Только я собралась послать Пугало на базар продавать рубаху, как на огороде появилась бабка Оля. Она подошла к пугалу, взвалила его на плечо и унесла в сарай. По-хозяйски: ведь на будущий год оно опять понадобится.

— Чего ты ждешь, Наташа? Видишь, бабушка Оля унесла пугало.

— Подумаешь, бабка Оля, а ты все равно говори, чего потом.

— Ну хорошо. Слушай. Смотрела-смотрела бабушка Оля в окно на пугало, и стало ей жалко. Вышла она и говорит: нечего тебе ту! под дождем мокнуть. Все лето служило ты мне, воробьев да галок гоняло, пойдем, теперь я тебя чаем напою, пышечками угощу.

— Спасибо, бабушка! — басом сказало Пугало и вприпрыжку побежало за старушкой.

— Правда, правда, — весело подтвердила Наташка. — Я сама видела, как Пугала на одной ножке попрыгала!

— Бабушка Оля налила Пугалу чаю в самую красивую чашку и положила перед ним горячую румяную пышку.

— А воробей?

— Ты слушай, сейчас и про воробьев будет. Так вот, откусило Пугало горячую пышку и вдруг как заревет…

— Обожглась, наверно? — предположила Наташка.

— Не перебивай, пожалуйста. Бабушка сама перепугалась, почему Пугало плачет, а Пугало ей на окно показывает, а в окно воробьи заглядывают, хлебца просят. Ну, ладно, говорит бабушка, вот напьешься чаю и снесешь воробьям крошек.

— Ну, а потом?

— А потом Пугало вышло на огород и накормило воробьев.

Наташка взглянула в окно.

— Нету там Пугалы. Одни воробеи прыгают.

— Они его дожидаются. Подождите немножко, значит, Пугало еще чай пьет.

Наташка странно посмотрела на меня и молча вышла из комнаты.

Немного погодя, случайно взглянув в окно, я увидела на огороде странную растопыренную фигурку.

— Наташа, что ты там делаешь? Сейчас же иди домой!

— Я не могу… я… Пугала и кормлю воробеев, — горестно ответил плачущий голосок.

В рваной, грязной телогрейке Наташка, добросовестно подражая пугалу, стояла на одной ноге и, заливаясь горючими слезами, крошила хлеб. Воробьи торопливо склевывали крошки.

— Ты же простудишься, — укоряла я, утаскивая выдумщицу домой. — Зачем ты это сделала?

— Ты сама сказала, что Пугала воробеям хлеба принесет, а Пугала обманула, не пришла.

— Глупая ты девчонка, ведь это же сказка.

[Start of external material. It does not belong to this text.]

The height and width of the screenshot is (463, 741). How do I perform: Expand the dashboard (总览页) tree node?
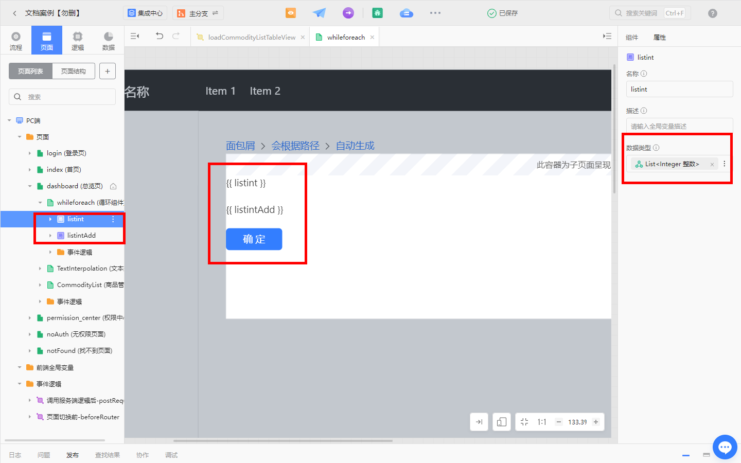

Покрасневший носик упрямо вздернулся:

— Я сама знаю, что сказка, но ведь воробеи-то ждали?

Стащив мокрые чулки и держа в руках холодные ножонки, я спросила:

— А плачешь почему? Очень озябла, да?

— Нет, не озябла, — Наташка мужественно прихлопнула ресницами последние слезинки. — Знаешь, как стыдно было, что Пугалой стою? Только бы ребята не видели, а то задразнят.

Вот они какие
 i_039.jpg

Куры — дуры

На зиму кур пришлось поселить в кухне. Куда же было их девать в жестокие, колымские морозы?

Куры не оставались в долгу. Раза два в неделю на донышке старой фетровой шляпы, которая заменяла им гнездо, белело аккуратное яичко. Может быть, это было выражением признательности за доставленный им теплый угол, а может быть, куры решили, что если зимой не нестись (а зима здесь восемь месяцев), то зачем тогда и жить?

Конечно, два яйца являлись грошовой платой за неудобства, которые доставляли нам эти беспокойные жильцы. В углу, отгороженном проволочной сеткой, то и дело возникали скандалы. От тесноты у кур портился характер. Особенно разгорались страсти по утрам. Кто-то посоветовал давать курам бумагу, якобы полезную для пищеварения, и наши курочки каждое утро получали старую газету. Газета проглатывалась в несколько минут, и куры принимались обсуждать новости, наступая друг на друга и выпячивая зобы, набитые газетными обрывками.

Петуха у нас не было. Порядок поддерживала толстая, рябая курица. Стоило вспыхнуть ссоре, как Рябуха слетала с насеста и грузно приземлялась возле скандалисток. От негодования у нее медленно раздувалась шея, и от этого зрелища куры впадали в оцепенение.

Самый скверный характер был у черной курицы Злыдни. Она во всем видела желание ущемить ее интересы. Стоило кому-нибудь подойти к баночке с водой, как Злыдня с криком слетала вниз, расталкивала всех и принималась пить сама. Пила назло долго, через силу, и при этом старалась так растопыриться, что к поилке уже никто не мог подойти. Больше всех доставалось от Злыдни маленькой курочке — Сулико. Сулико любила прохаживаться, наклоняя головку в такт шагам, и тихонько напевать: кррум-круум.